*What you should do*: For this exercise, restate the records word for word.

*Records for processing*:

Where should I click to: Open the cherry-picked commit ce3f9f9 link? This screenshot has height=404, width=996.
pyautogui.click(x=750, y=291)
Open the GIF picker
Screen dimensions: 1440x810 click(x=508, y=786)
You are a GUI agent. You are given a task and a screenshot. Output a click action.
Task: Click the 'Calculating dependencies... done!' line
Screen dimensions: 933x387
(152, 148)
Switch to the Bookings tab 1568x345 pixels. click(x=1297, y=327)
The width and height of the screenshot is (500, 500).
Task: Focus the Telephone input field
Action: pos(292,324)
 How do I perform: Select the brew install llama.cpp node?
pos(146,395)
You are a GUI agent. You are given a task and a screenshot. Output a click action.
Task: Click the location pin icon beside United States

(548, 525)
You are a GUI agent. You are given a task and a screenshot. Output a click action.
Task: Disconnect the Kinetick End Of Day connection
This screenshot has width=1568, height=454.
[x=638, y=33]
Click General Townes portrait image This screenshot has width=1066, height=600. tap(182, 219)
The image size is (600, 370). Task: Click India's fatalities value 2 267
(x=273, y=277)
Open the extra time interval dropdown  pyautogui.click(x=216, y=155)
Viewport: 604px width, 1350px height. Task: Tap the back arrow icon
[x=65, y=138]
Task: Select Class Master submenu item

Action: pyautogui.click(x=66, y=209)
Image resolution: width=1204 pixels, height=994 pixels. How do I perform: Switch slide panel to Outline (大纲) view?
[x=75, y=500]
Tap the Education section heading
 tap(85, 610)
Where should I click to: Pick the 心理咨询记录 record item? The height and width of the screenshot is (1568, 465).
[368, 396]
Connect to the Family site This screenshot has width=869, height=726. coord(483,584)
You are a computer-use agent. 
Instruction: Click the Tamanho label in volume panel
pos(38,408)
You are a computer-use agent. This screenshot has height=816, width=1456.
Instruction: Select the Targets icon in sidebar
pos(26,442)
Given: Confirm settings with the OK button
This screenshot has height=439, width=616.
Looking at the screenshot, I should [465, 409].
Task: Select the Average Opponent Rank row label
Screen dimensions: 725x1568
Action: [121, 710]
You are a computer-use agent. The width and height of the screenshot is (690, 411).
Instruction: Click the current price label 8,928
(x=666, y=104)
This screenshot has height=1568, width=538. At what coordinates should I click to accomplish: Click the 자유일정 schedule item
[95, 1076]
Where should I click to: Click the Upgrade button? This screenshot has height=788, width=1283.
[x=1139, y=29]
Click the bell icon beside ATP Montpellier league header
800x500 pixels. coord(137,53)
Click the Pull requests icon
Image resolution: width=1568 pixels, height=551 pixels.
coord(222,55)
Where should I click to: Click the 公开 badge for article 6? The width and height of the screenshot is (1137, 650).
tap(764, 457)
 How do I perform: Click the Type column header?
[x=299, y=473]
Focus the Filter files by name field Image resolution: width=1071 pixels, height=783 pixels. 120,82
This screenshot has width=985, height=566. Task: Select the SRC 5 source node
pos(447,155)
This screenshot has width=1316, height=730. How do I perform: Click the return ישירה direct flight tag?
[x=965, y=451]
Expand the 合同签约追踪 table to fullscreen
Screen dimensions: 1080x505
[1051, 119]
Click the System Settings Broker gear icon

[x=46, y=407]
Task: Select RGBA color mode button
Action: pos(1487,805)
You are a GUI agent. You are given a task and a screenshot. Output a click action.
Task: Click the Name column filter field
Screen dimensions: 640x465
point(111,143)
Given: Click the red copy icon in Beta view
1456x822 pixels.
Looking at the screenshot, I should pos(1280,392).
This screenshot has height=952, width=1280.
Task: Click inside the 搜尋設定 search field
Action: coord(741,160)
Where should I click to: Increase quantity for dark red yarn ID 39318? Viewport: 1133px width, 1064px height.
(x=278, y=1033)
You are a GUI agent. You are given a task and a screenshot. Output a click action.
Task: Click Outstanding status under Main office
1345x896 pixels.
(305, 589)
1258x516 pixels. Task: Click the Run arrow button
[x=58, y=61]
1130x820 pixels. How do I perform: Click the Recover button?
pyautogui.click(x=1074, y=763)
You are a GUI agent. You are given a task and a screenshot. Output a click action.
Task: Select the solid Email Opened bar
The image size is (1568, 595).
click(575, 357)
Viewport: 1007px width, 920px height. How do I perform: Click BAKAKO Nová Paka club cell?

*Exercise response*:
Where should I click to: Open the cherry-picked commit ce3f9f9 link? This screenshot has height=404, width=996.
pyautogui.click(x=750, y=291)
Open the GIF picker
Screen dimensions: 1440x810 click(x=508, y=786)
You are a GUI agent. You are given a task and a screenshot. Output a click action.
Task: Click the 'Calculating dependencies... done!' line
Screen dimensions: 933x387
(152, 148)
Switch to the Bookings tab 1568x345 pixels. click(x=1297, y=327)
The width and height of the screenshot is (500, 500).
Task: Focus the Telephone input field
Action: pos(292,324)
 How do I perform: Select the brew install llama.cpp node?
pos(146,395)
You are a GUI agent. You are given a task and a screenshot. Output a click action.
Task: Click the location pin icon beside United States

(548, 525)
You are a GUI agent. You are given a task and a screenshot. Output a click action.
Task: Disconnect the Kinetick End Of Day connection
This screenshot has width=1568, height=454.
[x=638, y=33]
Click General Townes portrait image This screenshot has width=1066, height=600. tap(182, 219)
The image size is (600, 370). Task: Click India's fatalities value 2 267
(x=273, y=277)
Open the extra time interval dropdown  pyautogui.click(x=216, y=155)
Viewport: 604px width, 1350px height. Task: Tap the back arrow icon
[x=65, y=138]
Task: Select Class Master submenu item

Action: pyautogui.click(x=66, y=209)
Image resolution: width=1204 pixels, height=994 pixels. How do I perform: Switch slide panel to Outline (大纲) view?
[x=75, y=500]
Tap the Education section heading
 tap(85, 610)
Where should I click to: Pick the 心理咨询记录 record item? The height and width of the screenshot is (1568, 465).
[368, 396]
Connect to the Family site This screenshot has width=869, height=726. coord(483,584)
You are a computer-use agent. 
Instruction: Click the Tamanho label in volume panel
pos(38,408)
You are a computer-use agent. This screenshot has height=816, width=1456.
Instruction: Select the Targets icon in sidebar
pos(26,442)
Given: Confirm settings with the OK button
This screenshot has height=439, width=616.
Looking at the screenshot, I should [465, 409].
Task: Select the Average Opponent Rank row label
Screen dimensions: 725x1568
Action: [121, 710]
You are a computer-use agent. The width and height of the screenshot is (690, 411).
Instruction: Click the current price label 8,928
(x=666, y=104)
This screenshot has height=1568, width=538. At what coordinates should I click to accomplish: Click the 자유일정 schedule item
[95, 1076]
Where should I click to: Click the Upgrade button? This screenshot has height=788, width=1283.
[x=1139, y=29]
Click the bell icon beside ATP Montpellier league header
800x500 pixels. coord(137,53)
Click the Pull requests icon
Image resolution: width=1568 pixels, height=551 pixels.
coord(222,55)
Where should I click to: Click the 公开 badge for article 6? The width and height of the screenshot is (1137, 650).
tap(764, 457)
 How do I perform: Click the Type column header?
[x=299, y=473]
Focus the Filter files by name field Image resolution: width=1071 pixels, height=783 pixels. 120,82
This screenshot has width=985, height=566. Task: Select the SRC 5 source node
pos(447,155)
This screenshot has width=1316, height=730. How do I perform: Click the return ישירה direct flight tag?
[x=965, y=451]
Expand the 合同签约追踪 table to fullscreen
Screen dimensions: 1080x505
[1051, 119]
Click the System Settings Broker gear icon

[x=46, y=407]
Task: Select RGBA color mode button
Action: pos(1487,805)
You are a GUI agent. You are given a task and a screenshot. Output a click action.
Task: Click the Name column filter field
Screen dimensions: 640x465
point(111,143)
Given: Click the red copy icon in Beta view
1456x822 pixels.
Looking at the screenshot, I should pos(1280,392).
This screenshot has height=952, width=1280.
Task: Click inside the 搜尋設定 search field
Action: coord(741,160)
Where should I click to: Increase quantity for dark red yarn ID 39318? Viewport: 1133px width, 1064px height.
(x=278, y=1033)
You are a GUI agent. You are given a task and a screenshot. Output a click action.
Task: Click Outstanding status under Main office
1345x896 pixels.
(305, 589)
1258x516 pixels. Task: Click the Run arrow button
[x=58, y=61]
1130x820 pixels. How do I perform: Click the Recover button?
pyautogui.click(x=1074, y=763)
You are a GUI agent. You are given a task and a screenshot. Output a click action.
Task: Select the solid Email Opened bar
The image size is (1568, 595).
click(575, 357)
Viewport: 1007px width, 920px height. How do I perform: Click BAKAKO Nová Paka club cell?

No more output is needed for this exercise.